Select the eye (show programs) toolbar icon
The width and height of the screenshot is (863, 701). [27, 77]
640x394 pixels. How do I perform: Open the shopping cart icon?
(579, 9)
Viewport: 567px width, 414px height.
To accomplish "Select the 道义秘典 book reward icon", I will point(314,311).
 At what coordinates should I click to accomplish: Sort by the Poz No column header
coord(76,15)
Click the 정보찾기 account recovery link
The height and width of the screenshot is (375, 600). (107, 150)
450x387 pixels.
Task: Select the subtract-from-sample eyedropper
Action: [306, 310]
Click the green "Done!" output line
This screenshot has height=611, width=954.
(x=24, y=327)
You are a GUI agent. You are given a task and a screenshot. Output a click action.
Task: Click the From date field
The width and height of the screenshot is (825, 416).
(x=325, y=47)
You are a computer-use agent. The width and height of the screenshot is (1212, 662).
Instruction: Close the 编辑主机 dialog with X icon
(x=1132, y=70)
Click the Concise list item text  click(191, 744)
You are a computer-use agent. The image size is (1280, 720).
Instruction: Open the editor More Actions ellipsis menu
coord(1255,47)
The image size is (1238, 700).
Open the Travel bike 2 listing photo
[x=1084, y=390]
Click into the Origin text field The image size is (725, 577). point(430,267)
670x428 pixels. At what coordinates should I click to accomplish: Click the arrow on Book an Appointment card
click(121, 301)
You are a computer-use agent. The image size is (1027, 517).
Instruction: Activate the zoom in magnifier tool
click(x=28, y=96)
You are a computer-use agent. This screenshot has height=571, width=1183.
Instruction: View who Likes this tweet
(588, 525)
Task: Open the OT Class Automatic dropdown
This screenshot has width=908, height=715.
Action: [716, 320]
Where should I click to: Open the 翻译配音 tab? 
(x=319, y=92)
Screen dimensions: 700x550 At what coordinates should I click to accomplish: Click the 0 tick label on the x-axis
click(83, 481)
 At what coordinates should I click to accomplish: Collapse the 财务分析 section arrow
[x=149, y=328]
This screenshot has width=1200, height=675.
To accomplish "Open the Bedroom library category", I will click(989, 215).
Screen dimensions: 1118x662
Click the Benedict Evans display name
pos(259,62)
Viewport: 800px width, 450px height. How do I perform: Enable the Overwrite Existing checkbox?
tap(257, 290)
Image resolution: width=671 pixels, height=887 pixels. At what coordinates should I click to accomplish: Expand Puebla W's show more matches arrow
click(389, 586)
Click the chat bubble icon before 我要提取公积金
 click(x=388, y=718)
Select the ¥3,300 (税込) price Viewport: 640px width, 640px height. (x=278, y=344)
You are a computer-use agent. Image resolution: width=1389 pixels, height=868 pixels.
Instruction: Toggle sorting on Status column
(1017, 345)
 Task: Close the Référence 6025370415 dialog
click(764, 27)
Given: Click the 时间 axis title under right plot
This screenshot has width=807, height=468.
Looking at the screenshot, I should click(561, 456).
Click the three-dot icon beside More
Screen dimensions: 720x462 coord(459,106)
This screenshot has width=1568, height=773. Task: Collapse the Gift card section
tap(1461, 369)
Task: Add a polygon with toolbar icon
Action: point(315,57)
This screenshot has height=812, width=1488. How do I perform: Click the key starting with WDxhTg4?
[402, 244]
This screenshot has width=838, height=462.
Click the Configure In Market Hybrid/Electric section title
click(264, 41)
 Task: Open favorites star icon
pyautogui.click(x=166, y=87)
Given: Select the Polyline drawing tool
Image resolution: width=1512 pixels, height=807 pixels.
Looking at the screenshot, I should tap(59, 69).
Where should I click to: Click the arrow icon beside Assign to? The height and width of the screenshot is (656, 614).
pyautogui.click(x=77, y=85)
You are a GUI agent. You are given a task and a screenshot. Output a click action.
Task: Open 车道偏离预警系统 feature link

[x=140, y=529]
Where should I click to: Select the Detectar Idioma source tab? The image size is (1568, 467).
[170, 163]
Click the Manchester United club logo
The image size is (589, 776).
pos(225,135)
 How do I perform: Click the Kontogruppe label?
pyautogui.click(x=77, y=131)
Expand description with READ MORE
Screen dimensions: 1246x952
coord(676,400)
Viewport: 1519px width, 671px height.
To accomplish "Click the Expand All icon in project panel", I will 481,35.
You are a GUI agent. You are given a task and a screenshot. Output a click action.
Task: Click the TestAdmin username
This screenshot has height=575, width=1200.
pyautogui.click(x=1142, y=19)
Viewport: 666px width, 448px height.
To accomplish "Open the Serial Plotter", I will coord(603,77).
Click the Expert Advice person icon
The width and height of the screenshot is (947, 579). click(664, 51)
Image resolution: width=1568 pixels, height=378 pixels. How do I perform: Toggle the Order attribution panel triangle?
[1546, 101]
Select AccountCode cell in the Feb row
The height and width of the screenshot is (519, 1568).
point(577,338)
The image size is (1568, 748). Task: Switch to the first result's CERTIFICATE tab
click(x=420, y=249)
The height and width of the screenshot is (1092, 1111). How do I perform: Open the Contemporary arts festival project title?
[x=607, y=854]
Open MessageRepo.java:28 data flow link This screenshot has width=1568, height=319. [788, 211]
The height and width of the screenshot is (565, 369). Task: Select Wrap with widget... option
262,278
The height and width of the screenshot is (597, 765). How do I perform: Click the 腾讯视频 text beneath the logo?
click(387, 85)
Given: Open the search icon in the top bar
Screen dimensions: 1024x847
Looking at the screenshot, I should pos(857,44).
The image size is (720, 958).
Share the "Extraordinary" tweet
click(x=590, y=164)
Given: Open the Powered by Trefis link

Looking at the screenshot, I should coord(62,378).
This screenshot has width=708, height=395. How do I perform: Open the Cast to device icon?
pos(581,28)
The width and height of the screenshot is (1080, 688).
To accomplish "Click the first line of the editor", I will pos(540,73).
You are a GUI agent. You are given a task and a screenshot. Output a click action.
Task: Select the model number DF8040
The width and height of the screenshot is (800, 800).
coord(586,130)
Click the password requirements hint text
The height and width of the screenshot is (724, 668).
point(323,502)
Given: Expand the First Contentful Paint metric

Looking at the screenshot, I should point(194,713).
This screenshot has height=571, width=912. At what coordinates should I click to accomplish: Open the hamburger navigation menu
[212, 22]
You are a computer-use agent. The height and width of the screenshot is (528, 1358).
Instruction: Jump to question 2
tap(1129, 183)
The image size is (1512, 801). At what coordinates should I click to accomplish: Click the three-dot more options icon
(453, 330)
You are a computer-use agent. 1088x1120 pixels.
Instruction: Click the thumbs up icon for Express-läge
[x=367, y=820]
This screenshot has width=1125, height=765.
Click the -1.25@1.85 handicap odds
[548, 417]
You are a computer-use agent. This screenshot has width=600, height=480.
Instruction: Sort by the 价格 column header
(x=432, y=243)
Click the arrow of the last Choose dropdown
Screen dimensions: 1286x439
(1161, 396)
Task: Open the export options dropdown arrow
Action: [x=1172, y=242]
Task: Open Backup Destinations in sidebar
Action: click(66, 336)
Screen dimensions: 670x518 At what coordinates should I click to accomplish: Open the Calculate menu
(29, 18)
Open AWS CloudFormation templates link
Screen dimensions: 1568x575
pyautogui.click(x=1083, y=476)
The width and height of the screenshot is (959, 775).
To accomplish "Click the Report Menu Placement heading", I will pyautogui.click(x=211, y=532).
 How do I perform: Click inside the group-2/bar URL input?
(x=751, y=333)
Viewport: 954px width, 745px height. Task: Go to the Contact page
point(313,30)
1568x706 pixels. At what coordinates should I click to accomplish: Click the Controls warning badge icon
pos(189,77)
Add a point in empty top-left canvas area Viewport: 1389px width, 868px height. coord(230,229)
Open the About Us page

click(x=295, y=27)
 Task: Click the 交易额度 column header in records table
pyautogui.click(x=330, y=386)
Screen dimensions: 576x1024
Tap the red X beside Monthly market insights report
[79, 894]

■ **ABOUT THIS TASK**:
The complete listing must be printed again exactly as given.

■ **TASK ANSWER**:
Select the eye (show programs) toolbar icon
The width and height of the screenshot is (863, 701). [27, 77]
640x394 pixels. How do I perform: Open the shopping cart icon?
(579, 9)
Viewport: 567px width, 414px height.
To accomplish "Select the 道义秘典 book reward icon", I will point(314,311).
 At what coordinates should I click to accomplish: Sort by the Poz No column header
coord(76,15)
Click the 정보찾기 account recovery link
The height and width of the screenshot is (375, 600). (107, 150)
450x387 pixels.
Task: Select the subtract-from-sample eyedropper
Action: [306, 310]
Click the green "Done!" output line
This screenshot has height=611, width=954.
(x=24, y=327)
You are a GUI agent. You are given a task and a screenshot. Output a click action.
Task: Click the From date field
The width and height of the screenshot is (825, 416).
(x=325, y=47)
You are a computer-use agent. The width and height of the screenshot is (1212, 662).
Instruction: Close the 编辑主机 dialog with X icon
(x=1132, y=70)
Click the Concise list item text  click(191, 744)
You are a computer-use agent. The image size is (1280, 720).
Instruction: Open the editor More Actions ellipsis menu
coord(1255,47)
The image size is (1238, 700).
Open the Travel bike 2 listing photo
[x=1084, y=390]
Click into the Origin text field The image size is (725, 577). point(430,267)
670x428 pixels. At what coordinates should I click to accomplish: Click the arrow on Book an Appointment card
click(121, 301)
You are a computer-use agent. The image size is (1027, 517).
Instruction: Activate the zoom in magnifier tool
click(x=28, y=96)
You are a computer-use agent. This screenshot has height=571, width=1183.
Instruction: View who Likes this tweet
(588, 525)
Task: Open the OT Class Automatic dropdown
This screenshot has width=908, height=715.
Action: [716, 320]
Where should I click to: Open the 翻译配音 tab? 
(x=319, y=92)
Screen dimensions: 700x550 At what coordinates should I click to accomplish: Click the 0 tick label on the x-axis
click(83, 481)
 At what coordinates should I click to accomplish: Collapse the 财务分析 section arrow
[x=149, y=328]
This screenshot has width=1200, height=675.
To accomplish "Open the Bedroom library category", I will click(989, 215).
Screen dimensions: 1118x662
Click the Benedict Evans display name
pos(259,62)
Viewport: 800px width, 450px height. How do I perform: Enable the Overwrite Existing checkbox?
tap(257, 290)
Image resolution: width=671 pixels, height=887 pixels. At what coordinates should I click to accomplish: Expand Puebla W's show more matches arrow
click(389, 586)
Click the chat bubble icon before 我要提取公积金
 click(x=388, y=718)
Select the ¥3,300 (税込) price Viewport: 640px width, 640px height. (x=278, y=344)
You are a computer-use agent. Image resolution: width=1389 pixels, height=868 pixels.
Instruction: Toggle sorting on Status column
(1017, 345)
 Task: Close the Référence 6025370415 dialog
click(764, 27)
Given: Click the 时间 axis title under right plot
This screenshot has width=807, height=468.
Looking at the screenshot, I should click(561, 456).
Click the three-dot icon beside More
Screen dimensions: 720x462 coord(459,106)
This screenshot has width=1568, height=773. Task: Collapse the Gift card section
tap(1461, 369)
Task: Add a polygon with toolbar icon
Action: point(315,57)
This screenshot has height=812, width=1488. How do I perform: Click the key starting with WDxhTg4?
[402, 244]
This screenshot has width=838, height=462.
Click the Configure In Market Hybrid/Electric section title
click(264, 41)
 Task: Open favorites star icon
pyautogui.click(x=166, y=87)
Given: Select the Polyline drawing tool
Image resolution: width=1512 pixels, height=807 pixels.
Looking at the screenshot, I should tap(59, 69).
Where should I click to: Click the arrow icon beside Assign to? The height and width of the screenshot is (656, 614).
pyautogui.click(x=77, y=85)
You are a GUI agent. You are given a task and a screenshot. Output a click action.
Task: Open 车道偏离预警系统 feature link

[x=140, y=529]
Where should I click to: Select the Detectar Idioma source tab? The image size is (1568, 467).
[170, 163]
Click the Manchester United club logo
The image size is (589, 776).
pos(225,135)
 How do I perform: Click the Kontogruppe label?
pyautogui.click(x=77, y=131)
Expand description with READ MORE
Screen dimensions: 1246x952
coord(676,400)
Viewport: 1519px width, 671px height.
To accomplish "Click the Expand All icon in project panel", I will 481,35.
You are a GUI agent. You are given a task and a screenshot. Output a click action.
Task: Click the TestAdmin username
This screenshot has height=575, width=1200.
pyautogui.click(x=1142, y=19)
Viewport: 666px width, 448px height.
To accomplish "Open the Serial Plotter", I will coord(603,77).
Click the Expert Advice person icon
The width and height of the screenshot is (947, 579). click(664, 51)
Image resolution: width=1568 pixels, height=378 pixels. How do I perform: Toggle the Order attribution panel triangle?
[1546, 101]
Select AccountCode cell in the Feb row
The height and width of the screenshot is (519, 1568).
point(577,338)
The image size is (1568, 748). Task: Switch to the first result's CERTIFICATE tab
click(x=420, y=249)
The height and width of the screenshot is (1092, 1111). How do I perform: Open the Contemporary arts festival project title?
[x=607, y=854]
Open MessageRepo.java:28 data flow link This screenshot has width=1568, height=319. [788, 211]
The height and width of the screenshot is (565, 369). Task: Select Wrap with widget... option
262,278
The height and width of the screenshot is (597, 765). How do I perform: Click the 腾讯视频 text beneath the logo?
click(387, 85)
Given: Open the search icon in the top bar
Screen dimensions: 1024x847
Looking at the screenshot, I should pos(857,44).
The image size is (720, 958).
Share the "Extraordinary" tweet
click(x=590, y=164)
Given: Open the Powered by Trefis link

Looking at the screenshot, I should coord(62,378).
This screenshot has width=708, height=395. How do I perform: Open the Cast to device icon?
pos(581,28)
The width and height of the screenshot is (1080, 688).
To accomplish "Click the first line of the editor", I will pos(540,73).
You are a GUI agent. You are given a task and a screenshot. Output a click action.
Task: Select the model number DF8040
The width and height of the screenshot is (800, 800).
coord(586,130)
Click the password requirements hint text
The height and width of the screenshot is (724, 668).
point(323,502)
Given: Expand the First Contentful Paint metric

Looking at the screenshot, I should point(194,713).
This screenshot has height=571, width=912. At what coordinates should I click to accomplish: Open the hamburger navigation menu
[212, 22]
You are a computer-use agent. The height and width of the screenshot is (528, 1358).
Instruction: Jump to question 2
tap(1129, 183)
The image size is (1512, 801). At what coordinates should I click to accomplish: Click the three-dot more options icon
(453, 330)
You are a computer-use agent. 1088x1120 pixels.
Instruction: Click the thumbs up icon for Express-läge
[x=367, y=820]
This screenshot has width=1125, height=765.
Click the -1.25@1.85 handicap odds
[548, 417]
You are a computer-use agent. This screenshot has width=600, height=480.
Instruction: Sort by the 价格 column header
(x=432, y=243)
Click the arrow of the last Choose dropdown
Screen dimensions: 1286x439
(1161, 396)
Task: Open the export options dropdown arrow
Action: [x=1172, y=242]
Task: Open Backup Destinations in sidebar
Action: click(66, 336)
Screen dimensions: 670x518 At what coordinates should I click to accomplish: Open the Calculate menu
(29, 18)
Open AWS CloudFormation templates link
Screen dimensions: 1568x575
pyautogui.click(x=1083, y=476)
The width and height of the screenshot is (959, 775).
To accomplish "Click the Report Menu Placement heading", I will pyautogui.click(x=211, y=532).
 How do I perform: Click inside the group-2/bar URL input?
(x=751, y=333)
Viewport: 954px width, 745px height. Task: Go to the Contact page
point(313,30)
1568x706 pixels. At what coordinates should I click to accomplish: Click the Controls warning badge icon
pos(189,77)
Add a point in empty top-left canvas area Viewport: 1389px width, 868px height. coord(230,229)
Open the About Us page

click(x=295, y=27)
 Task: Click the 交易额度 column header in records table
pyautogui.click(x=330, y=386)
Screen dimensions: 576x1024
Tap the red X beside Monthly market insights report
[79, 894]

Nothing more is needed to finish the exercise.